Pero si guillotinamos así a todos los autores casi sin advertirlo y sin ser conscientes de nuestras limitaciones textuales e interpretativas, ¿qué podemos esperar de nuestra formación intelectual? Tal vez miríadas de filósofos denostando a otros, confundiendo la crítica filosófica con algo que se parece más a una desangelada orgía de etiquetas: “eurocéntrico”, “padre de la modernidad”, “perpetrador del epistemicidio [sí, usted leyó bien, epistemicidio] de nuestras culturas originarias”, “justificador del exterminio de la Conquista”, “racionalista a ultranza”, “primer presidente del club de los dogmáticos idealistas”, “anulador de lo corpóreo”, “negacionista de los afectos”... entre otras gemas de ese mismo aparador.

La actitud inconformista

Los modelos historiográficos y los esquemas que empleamos pueden tendernos trampas que terminan por ocultar otras voces con interpretaciones y argumentos que pueden transformar y enriquecer nuestras concepciones de la cultura. Por supuesto, como he dicho antes, algunos esquemas son pedagógicamente útiles, sin embargo, debemos advertir con honestidad a quienes nos escuchan que la realidad es más compleja que nuestros modelos y que, una vez que miramos con atención, nos encontraremos dificultades que siempre es emocionante tratar de resolver. Ese aspecto problemático es el que alienta la crítica continua en la ciencia, la filosofía y las humanidades.
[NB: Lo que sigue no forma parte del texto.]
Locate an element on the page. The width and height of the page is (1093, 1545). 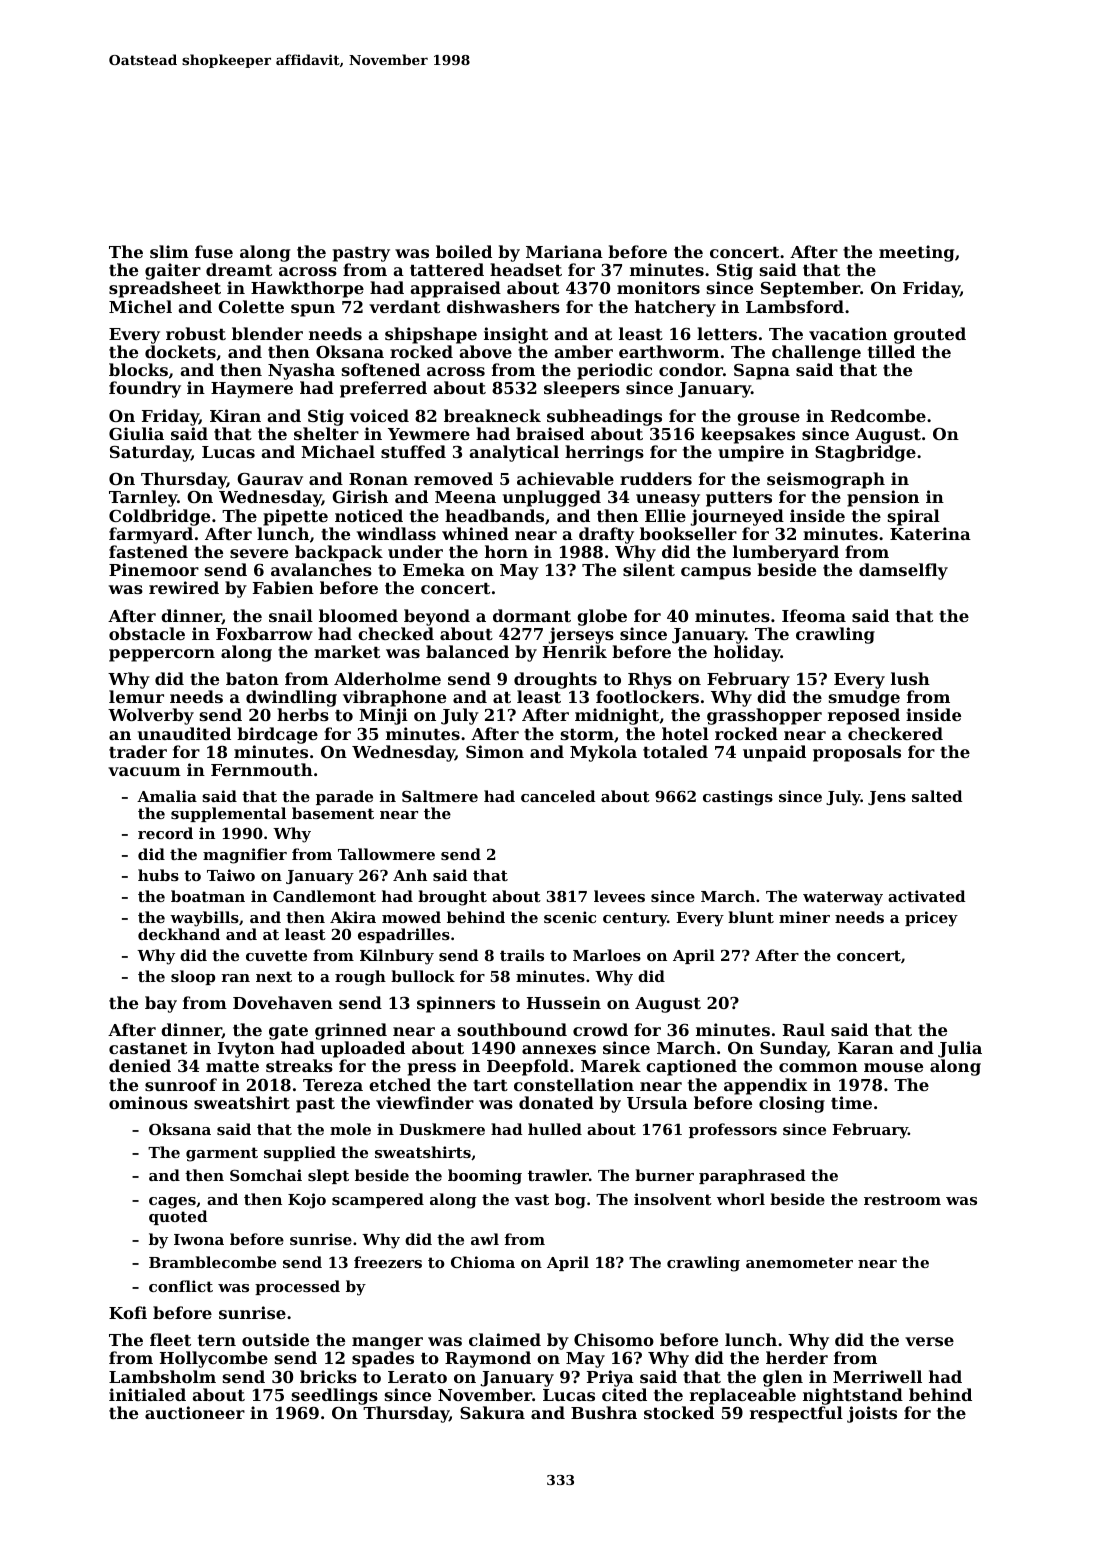
removed is located at coordinates (453, 478).
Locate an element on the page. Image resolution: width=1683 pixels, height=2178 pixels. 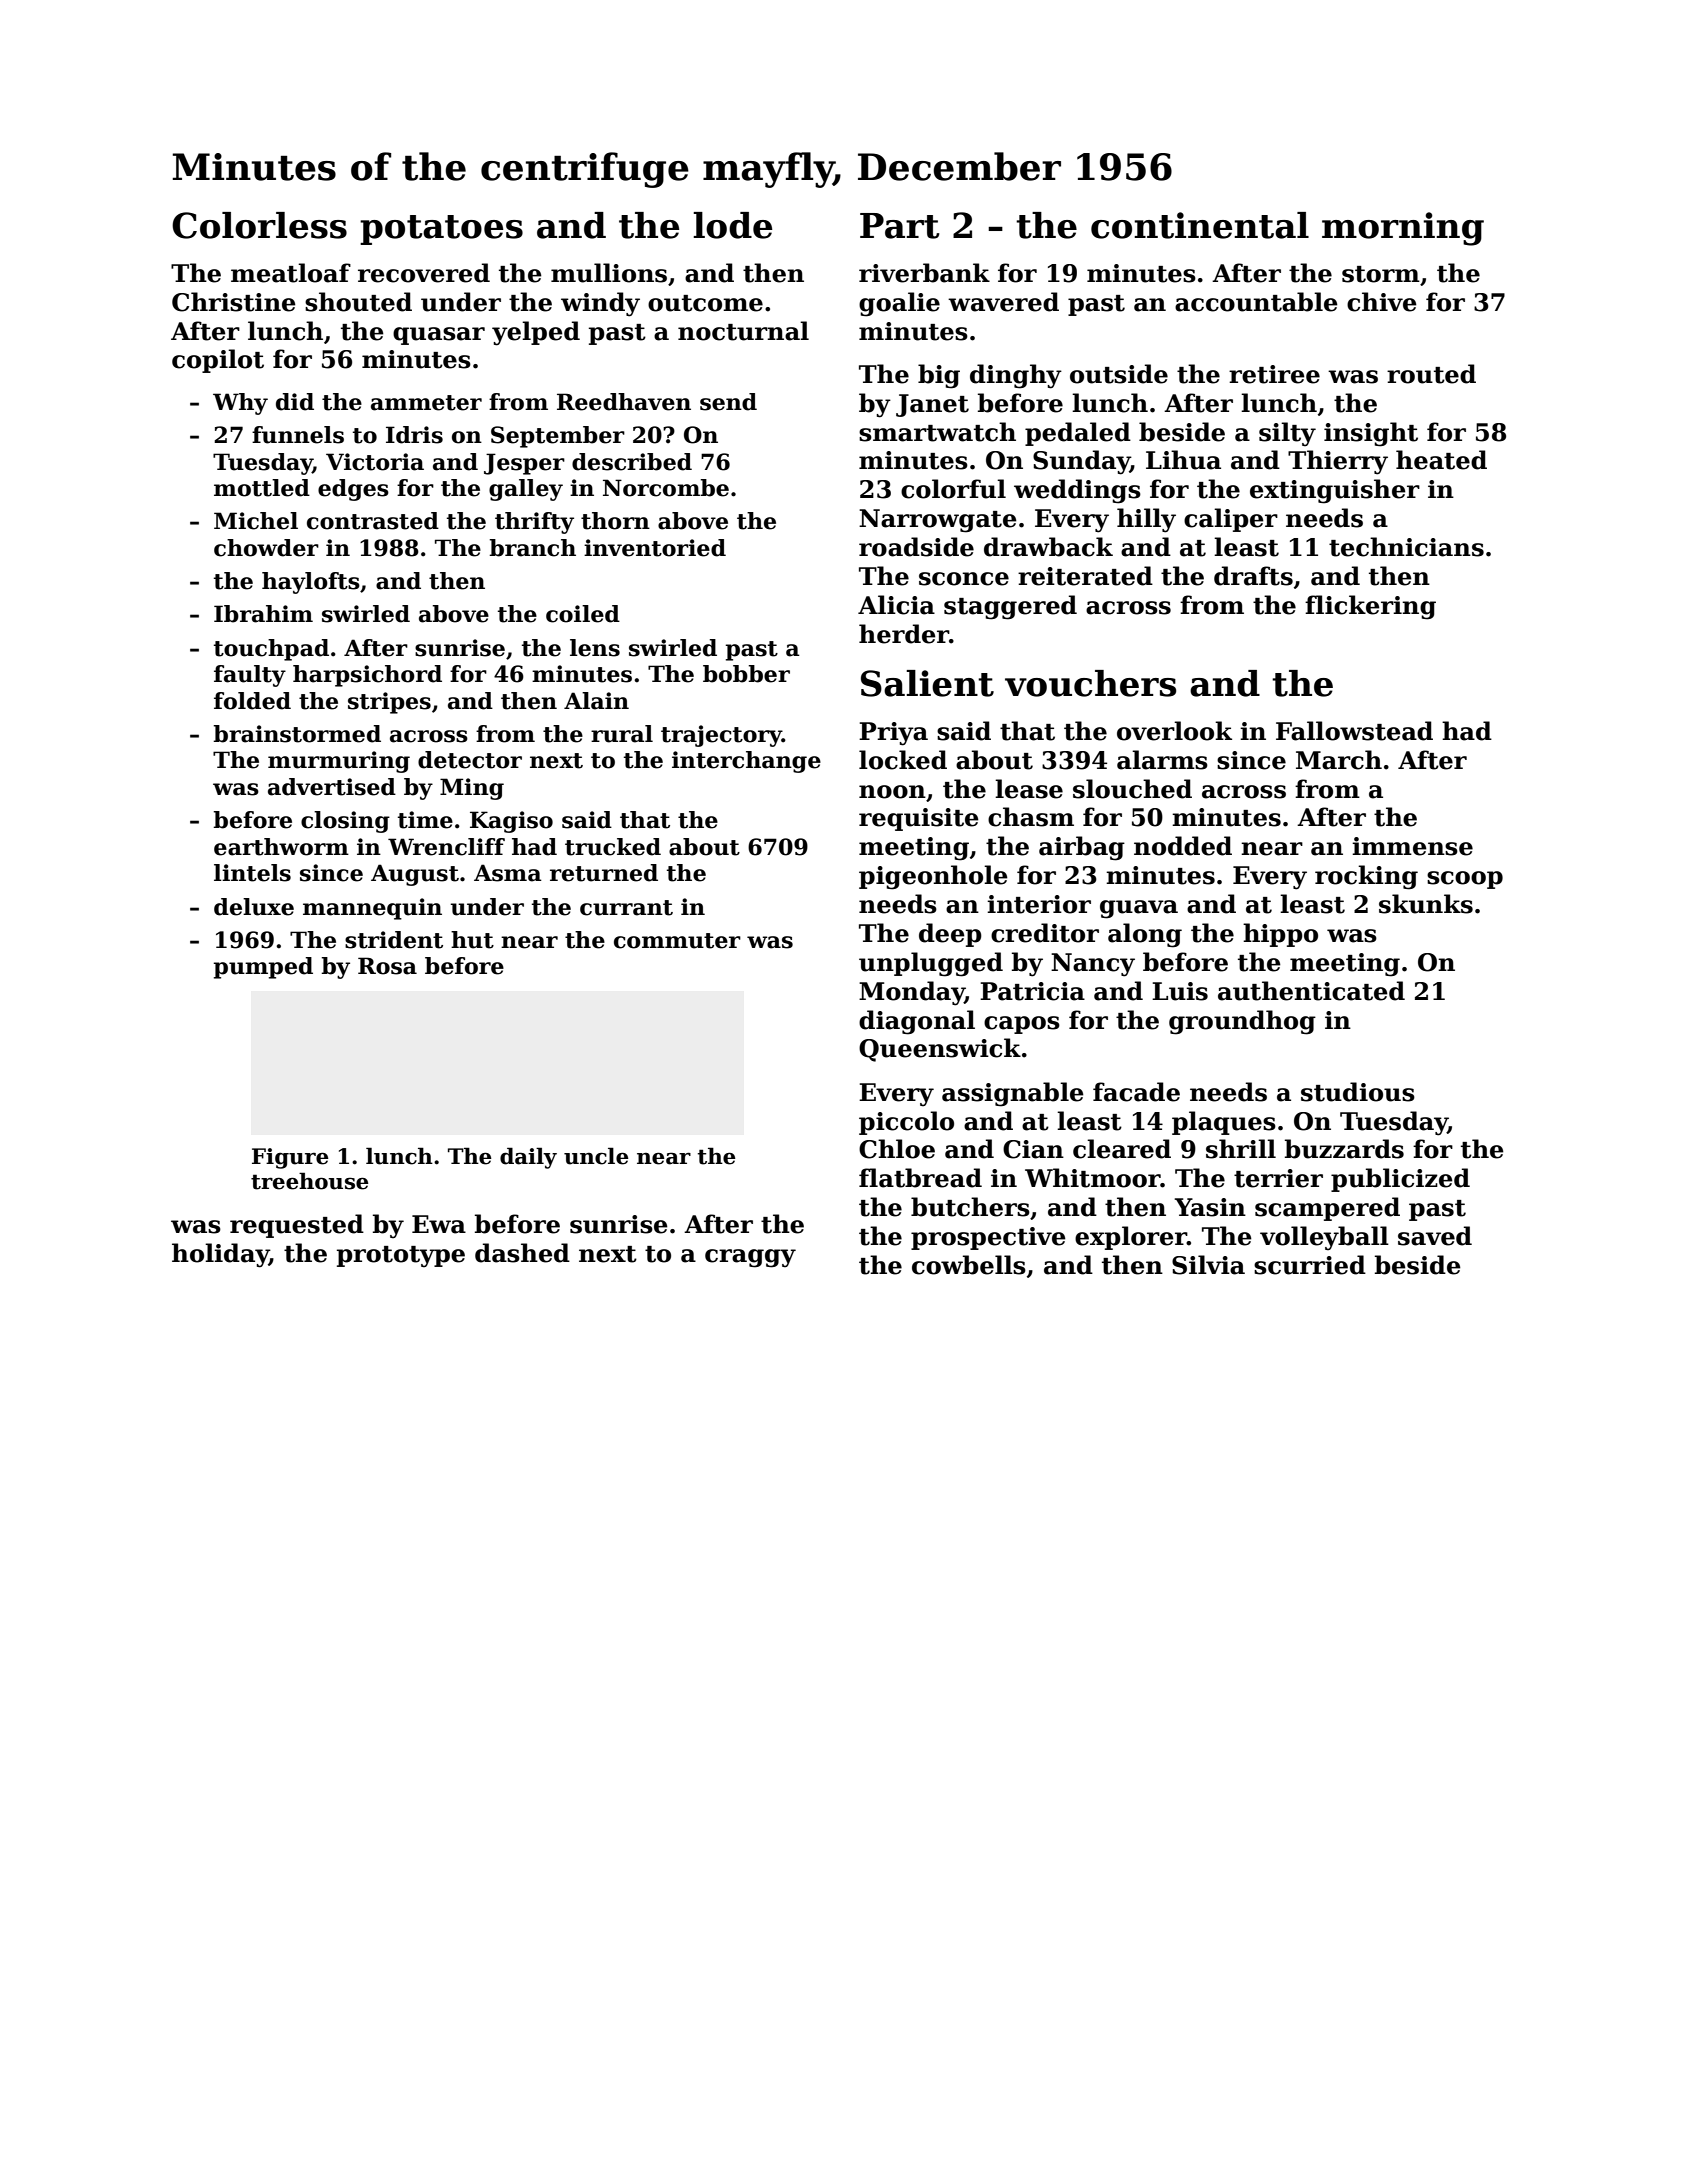
pigeonhole is located at coordinates (933, 877).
En suma: un carácter filosófico se detiene en indagar nuestras creencias, se dedica a interrogarnos sobre nuestros prejuicios, dogmas y demás teorías con las que asentamos nuestros paraísos conceptuales. Por ello, la actitud filosófica es incómoda como un tábano, porque se entromete y fisgonea en nuestra intimidad intelectual y, al hacerlo, nos revela lo vulgar que a veces resulta nuestro sistema de ideas más seguras, nos muestra lo débiles que son nuestros supuestos y, en general, lo negligentes que hemos sido con nuestra propia educación.
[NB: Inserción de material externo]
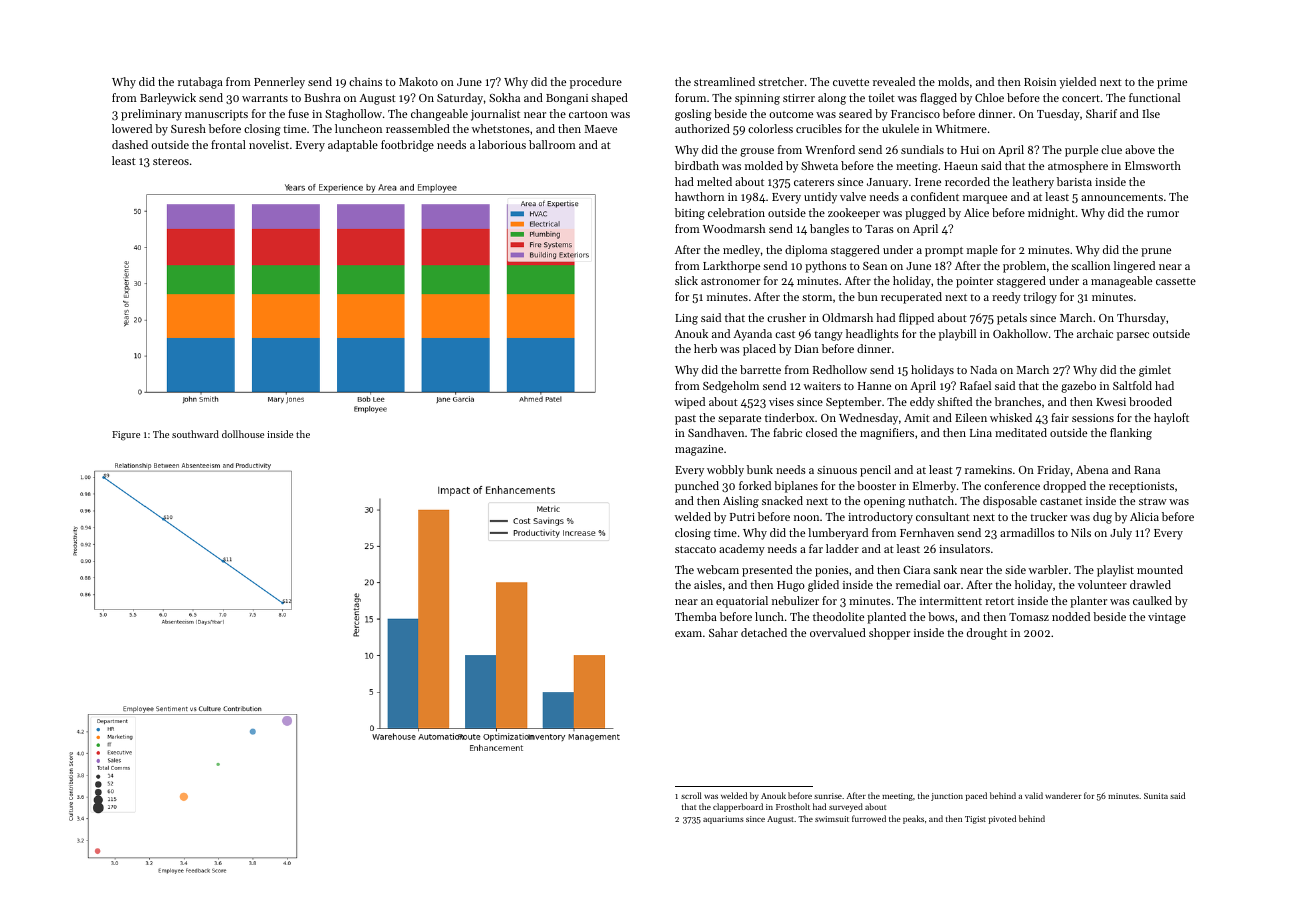 Image resolution: width=1308 pixels, height=924 pixels. Describe the element at coordinates (691, 795) in the screenshot. I see `scroll` at that location.
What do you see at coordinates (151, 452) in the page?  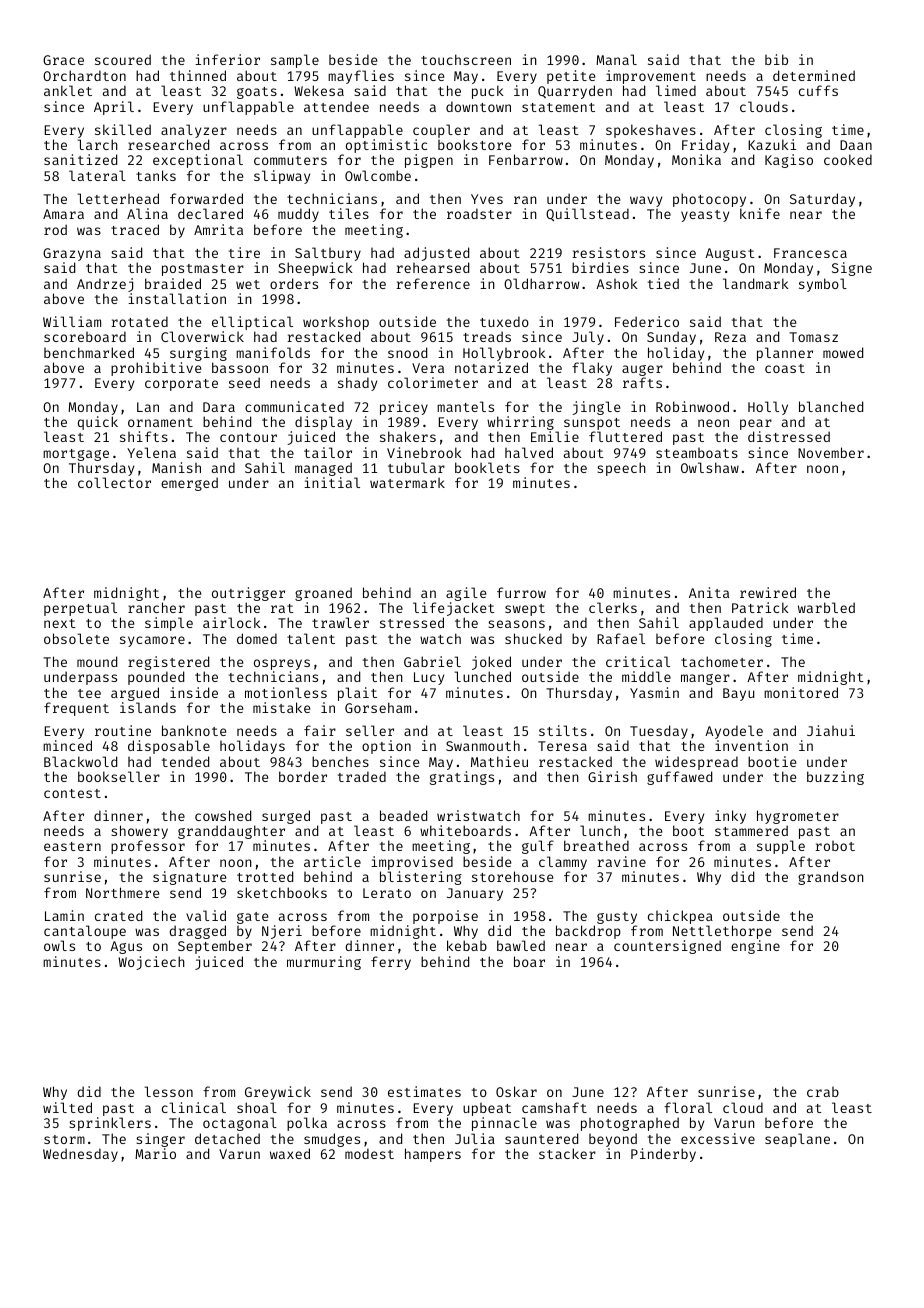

Con la crítica, entonces, buscamos y descubrimos las interrogantes, los dilemas, las piezas del rompecabezas cultural que no encajan, las encrucijadas explicativas, las evidencias débiles o ausentes, las flaquezas en la argumentación, los conceptos mediocres o triviales, así como los escollos en teorías y pensadores, es decir, indagamos siempre en el borde de nuestro conocimiento, al filo de nuestros límites. En la educación científica y humanística, la actitud inconforme, filosófica, es el equivalente a la semilla de la disquisición honesta (y no pocas veces incómoda) que promueve la polinización de las ideas subversivas entre las sociedades a lo largo de la historia.